What to work on: Write out the whole listing again, exactly as given.
Content starts
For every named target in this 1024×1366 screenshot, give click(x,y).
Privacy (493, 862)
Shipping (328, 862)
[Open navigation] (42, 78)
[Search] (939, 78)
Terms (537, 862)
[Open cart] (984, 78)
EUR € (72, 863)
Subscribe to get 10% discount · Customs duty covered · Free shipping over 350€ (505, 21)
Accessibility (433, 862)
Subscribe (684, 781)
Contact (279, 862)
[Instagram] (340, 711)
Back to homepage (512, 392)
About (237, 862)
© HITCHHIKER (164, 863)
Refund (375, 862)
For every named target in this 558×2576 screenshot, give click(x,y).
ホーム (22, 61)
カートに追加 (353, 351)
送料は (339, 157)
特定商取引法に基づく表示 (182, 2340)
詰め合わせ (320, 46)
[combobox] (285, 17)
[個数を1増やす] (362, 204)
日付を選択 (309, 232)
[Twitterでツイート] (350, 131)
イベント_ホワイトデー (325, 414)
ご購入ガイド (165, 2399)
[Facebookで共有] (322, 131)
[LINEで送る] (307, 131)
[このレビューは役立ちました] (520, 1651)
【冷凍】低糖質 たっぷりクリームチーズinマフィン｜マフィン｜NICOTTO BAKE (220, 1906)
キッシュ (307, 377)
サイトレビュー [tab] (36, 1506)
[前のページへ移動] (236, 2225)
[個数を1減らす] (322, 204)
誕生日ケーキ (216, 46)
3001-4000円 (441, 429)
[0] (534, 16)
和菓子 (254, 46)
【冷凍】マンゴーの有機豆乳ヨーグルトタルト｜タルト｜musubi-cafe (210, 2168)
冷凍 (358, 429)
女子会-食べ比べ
Content ends
Solution to this problem:
For every named target in this 1024×1366 screenshot, give click(x,y).
Privacy (493, 862)
Shipping (328, 862)
[Open navigation] (42, 78)
[Search] (939, 78)
Terms (537, 862)
[Open cart] (984, 78)
EUR € (72, 863)
Subscribe to get 10% discount · Customs duty covered · Free shipping over 350€ (505, 21)
Accessibility (433, 862)
Subscribe (684, 781)
Contact (279, 862)
[Instagram] (340, 711)
Back to homepage (512, 392)
About (237, 862)
© HITCHHIKER (164, 863)
Refund (375, 862)
For every named target in this 558×2576 screenshot, give click(x,y).
ホーム (22, 61)
カートに追加 (353, 351)
送料は (339, 157)
特定商取引法に基づく表示 (182, 2340)
詰め合わせ (320, 46)
[combobox] (285, 17)
[個数を1増やす] (362, 204)
日付を選択 (309, 232)
[Twitterでツイート] (350, 131)
イベント_ホワイトデー (325, 414)
ご購入ガイド (165, 2399)
[Facebookで共有] (322, 131)
[LINEで送る] (307, 131)
[このレビューは役立ちました] (520, 1651)
【冷凍】低糖質 たっぷりクリームチーズinマフィン｜マフィン｜NICOTTO BAKE (220, 1906)
キッシュ (307, 377)
サイトレビュー [tab] (36, 1506)
[前のページへ移動] (236, 2225)
[個数を1減らす] (322, 204)
誕生日ケーキ (216, 46)
3001-4000円 (441, 429)
[0] (534, 16)
和菓子 (254, 46)
【冷凍】マンゴーの有機豆乳ヨーグルトタルト｜タルト｜musubi-cafe (210, 2168)
冷凍 (358, 429)
女子会-食べ比べ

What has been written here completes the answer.